Elle a des dons de sculpteure (de la pierre) et de modeleuse (de la glaise, utilisée ensuite pour faire des moules pour des œuvres en bronze). De façon impromptue, elle s’isole des siens, s’enferme dans son atelier et se met à créer, avec une rapidité et un génie qui l’étonne elle-même. Puis elle rejoint sa famille, ferme l’atelier à clef, et se jure de ne plus jamais y mettre les pieds. Jusqu’à ce qu’une nouvelle période de « crise » survienne.
Elle n’a pas manqué de faire un buste de son fiancé, puis de son mari, accompagné de ses enfants, ainsi que d’elle-même, regardant ailleurs…
La traduction
Tout cela est bien beau, mais la traduction française est particulièrement nulle. Ah ce n’est pas une de ces très belles traductions d’un Jack London ou d’une Tracy Chevalier !
Des américanismes à tous les étages.
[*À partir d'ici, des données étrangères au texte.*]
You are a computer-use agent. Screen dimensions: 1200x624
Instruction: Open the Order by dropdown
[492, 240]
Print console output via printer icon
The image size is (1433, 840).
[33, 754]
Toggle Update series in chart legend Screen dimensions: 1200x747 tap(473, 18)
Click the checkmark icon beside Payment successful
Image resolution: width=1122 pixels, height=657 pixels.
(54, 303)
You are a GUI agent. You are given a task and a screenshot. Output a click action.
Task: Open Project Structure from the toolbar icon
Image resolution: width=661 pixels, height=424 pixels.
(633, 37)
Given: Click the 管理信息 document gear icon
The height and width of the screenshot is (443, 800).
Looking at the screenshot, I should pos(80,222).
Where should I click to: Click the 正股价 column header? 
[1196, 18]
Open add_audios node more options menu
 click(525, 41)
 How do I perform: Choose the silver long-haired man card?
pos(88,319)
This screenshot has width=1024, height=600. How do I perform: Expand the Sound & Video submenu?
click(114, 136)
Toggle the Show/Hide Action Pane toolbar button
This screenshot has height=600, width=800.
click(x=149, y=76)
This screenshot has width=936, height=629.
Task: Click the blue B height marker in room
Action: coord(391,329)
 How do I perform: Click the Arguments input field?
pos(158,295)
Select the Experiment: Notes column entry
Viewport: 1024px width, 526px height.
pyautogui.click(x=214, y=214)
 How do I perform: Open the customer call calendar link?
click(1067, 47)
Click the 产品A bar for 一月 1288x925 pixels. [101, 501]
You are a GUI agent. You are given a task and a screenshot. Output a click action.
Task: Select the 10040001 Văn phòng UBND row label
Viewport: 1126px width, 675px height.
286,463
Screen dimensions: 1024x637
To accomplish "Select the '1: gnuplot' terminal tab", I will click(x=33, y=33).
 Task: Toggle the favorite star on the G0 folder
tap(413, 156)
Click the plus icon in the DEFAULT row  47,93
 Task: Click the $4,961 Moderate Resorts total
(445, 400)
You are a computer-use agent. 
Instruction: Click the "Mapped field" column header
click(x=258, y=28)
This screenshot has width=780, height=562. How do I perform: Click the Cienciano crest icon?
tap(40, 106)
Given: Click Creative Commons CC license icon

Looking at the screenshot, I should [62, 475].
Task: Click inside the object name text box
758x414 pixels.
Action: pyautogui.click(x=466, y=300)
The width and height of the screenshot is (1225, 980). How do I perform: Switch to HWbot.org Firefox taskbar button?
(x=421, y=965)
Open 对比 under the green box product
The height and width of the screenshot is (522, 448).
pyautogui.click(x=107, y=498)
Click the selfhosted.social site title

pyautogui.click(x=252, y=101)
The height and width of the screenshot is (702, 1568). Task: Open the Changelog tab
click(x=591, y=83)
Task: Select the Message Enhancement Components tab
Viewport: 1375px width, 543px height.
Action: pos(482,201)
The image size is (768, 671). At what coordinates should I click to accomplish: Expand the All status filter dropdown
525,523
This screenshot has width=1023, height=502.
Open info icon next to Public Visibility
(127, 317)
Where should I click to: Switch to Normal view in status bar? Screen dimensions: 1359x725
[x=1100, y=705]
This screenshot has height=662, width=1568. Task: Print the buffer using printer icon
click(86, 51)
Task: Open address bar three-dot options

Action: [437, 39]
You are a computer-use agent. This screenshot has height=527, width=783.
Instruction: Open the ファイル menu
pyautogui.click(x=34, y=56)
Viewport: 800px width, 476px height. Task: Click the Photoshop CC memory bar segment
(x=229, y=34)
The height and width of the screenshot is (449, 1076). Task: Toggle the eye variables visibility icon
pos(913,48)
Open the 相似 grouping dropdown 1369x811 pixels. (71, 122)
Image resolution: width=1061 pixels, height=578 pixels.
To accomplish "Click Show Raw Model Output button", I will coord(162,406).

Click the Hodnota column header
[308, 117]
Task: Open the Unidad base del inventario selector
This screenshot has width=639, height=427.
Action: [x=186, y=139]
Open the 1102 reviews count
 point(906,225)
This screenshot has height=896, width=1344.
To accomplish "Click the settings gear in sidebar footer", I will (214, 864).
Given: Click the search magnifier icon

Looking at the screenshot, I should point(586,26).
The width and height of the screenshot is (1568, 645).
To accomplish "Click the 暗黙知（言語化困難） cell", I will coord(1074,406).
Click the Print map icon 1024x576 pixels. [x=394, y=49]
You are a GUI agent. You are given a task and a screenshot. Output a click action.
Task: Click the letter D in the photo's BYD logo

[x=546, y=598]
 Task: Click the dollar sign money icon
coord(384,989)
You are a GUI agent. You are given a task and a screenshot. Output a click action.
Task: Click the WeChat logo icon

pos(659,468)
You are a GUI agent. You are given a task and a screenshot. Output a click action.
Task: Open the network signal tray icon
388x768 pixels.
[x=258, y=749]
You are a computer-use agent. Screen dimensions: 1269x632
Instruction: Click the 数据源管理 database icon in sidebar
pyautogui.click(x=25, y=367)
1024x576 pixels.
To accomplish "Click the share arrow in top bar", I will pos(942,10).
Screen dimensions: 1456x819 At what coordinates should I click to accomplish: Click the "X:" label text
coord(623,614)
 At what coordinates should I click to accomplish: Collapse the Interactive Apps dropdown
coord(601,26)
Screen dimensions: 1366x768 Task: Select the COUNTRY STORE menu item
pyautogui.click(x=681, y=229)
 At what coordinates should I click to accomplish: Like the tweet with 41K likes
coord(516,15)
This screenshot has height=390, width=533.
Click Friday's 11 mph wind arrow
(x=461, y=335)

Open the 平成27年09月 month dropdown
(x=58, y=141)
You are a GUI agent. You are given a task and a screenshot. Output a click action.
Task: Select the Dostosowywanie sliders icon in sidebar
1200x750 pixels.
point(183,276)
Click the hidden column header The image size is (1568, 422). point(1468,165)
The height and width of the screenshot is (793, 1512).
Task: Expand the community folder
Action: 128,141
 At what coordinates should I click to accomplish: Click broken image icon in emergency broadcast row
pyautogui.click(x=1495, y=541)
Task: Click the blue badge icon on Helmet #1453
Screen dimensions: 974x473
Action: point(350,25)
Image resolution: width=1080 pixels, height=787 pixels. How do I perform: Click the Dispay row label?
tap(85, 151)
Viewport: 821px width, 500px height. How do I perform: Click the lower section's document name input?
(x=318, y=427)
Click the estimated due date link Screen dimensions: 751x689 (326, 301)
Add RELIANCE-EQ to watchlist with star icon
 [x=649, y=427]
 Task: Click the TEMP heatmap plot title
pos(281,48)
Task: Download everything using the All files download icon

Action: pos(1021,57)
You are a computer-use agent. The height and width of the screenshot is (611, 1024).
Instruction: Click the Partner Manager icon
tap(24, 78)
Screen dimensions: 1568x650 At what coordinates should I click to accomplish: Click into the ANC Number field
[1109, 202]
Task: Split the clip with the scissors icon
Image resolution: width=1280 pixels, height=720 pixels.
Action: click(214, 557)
Ainsi que des fautes de français : à trois reprises, la traductrice (Germaine Delamain) dit d’un personnage qu’elle est « absurde ». En principe on ne qualifie d’absurde qu’une parole ou un écrit, mais pas une personne.
Une dernière pour la route : en lieu et place de « ça a été... », elle écrit « ç’a été… ». Je n’avais jamais vu ça, c’est nouveau, ça vient de sortir.
On a l’impression que le livre a été traduit par un lycéen, à l’occasion de quelque devoir de classe.